8th in a series of baseball themed caches.

Find all the caches in the series and collect the clues to the final.

Please exercise proper stealth when searching for and replacing the cache.

The cache is not located at the posted coordinates.

These coordinates will put you on Home Plate


"You might be a redneck if you think the last words to the Star Spangled Banner are 'Play Ball'" - Comedian Jeff Foxworthy


Americans have played baseball almost as long as they have been Americans. Lewis and Clark played catch during their trek to the Pacific, and men organized the first game just outside of Brooklyn as congress debated a fugitive slave law. The game quickly grabbed the nation, and game scores dotted newspapers beside news of Sherman's march through Georgia.

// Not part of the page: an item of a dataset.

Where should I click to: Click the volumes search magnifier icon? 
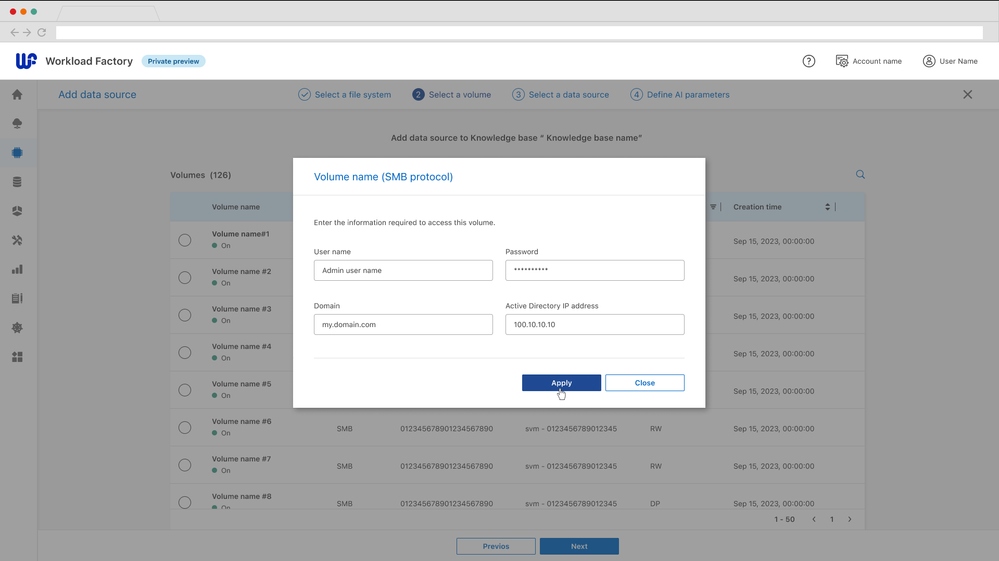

Yet even from baseball's very beginnings, Americans never saw it as just a game. Uniquely American, baseball would soon become the National Pastime. "Like everything else American it came with a rush," 1870s star baseball player John Montgomery Ward wrote. "The game is suited to the national temperament". The romanticization of baseball, however, was by no means confined to its players. It is the game of our national poets. Whitman wrote of it as did Frost. The game has enraptured presidents and paupers, robber-barons and radicals, and it has kept its resonance through many decades of change.

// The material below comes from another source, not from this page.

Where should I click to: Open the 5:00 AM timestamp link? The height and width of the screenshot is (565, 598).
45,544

In the almost two hundred years of baseball's existence, Americans have packed baseball with so many of their most profound and cherished beliefs that the game itself came to represent a sacred American belief. As the nation drifted away from its Jeffersonian ideals--abandoning the farm and crowding into cities, using and abusing capitalism to achieve material wealth at the cost of fair play, and suffering through defeat and poverty--the baseball field marked a small area where such dreams seemed possible once more.

T     F
1     3     It is possible for a Pitcher to record 4 or more strikeouts in one inning.
2     8     It is possible for a Pitcher to record a no hitter and still lose the game.
4     1     In extra innings, the rule changes to four foul balls and your out.
1     2     The New York Yankees are the oldest professional baseball team.
7     6     Teams in the American League may forfeit the right to use a Designated Hitter.
9     2     Babe Ruth began his career as a pitcher for The Boston Red Sox.
7     9     For a home run to count the Hitter only has to touch 1st base.
9     1     Dock Ellis once pitched a no hitter while underthe influence of LSD.
3     2     The Baseball Hall of Fame is located in Cooperstown, NY.
1     8     Abner Doubleday invented the game of baseball in Cooperstown, NY
4     2     If a pitcher touches his mouth on the mound, it constitutes a balk.
1     8     Roger Maris still holds the American League record for the most home runs in a season with 61.
1     3     If a batted ball hits home plate it is automatically a foul ball.
0     1     When a play occurs at a base, the tie goes to the runner.
5     4     Jackie Robinson was the first black player in Major League Baseball.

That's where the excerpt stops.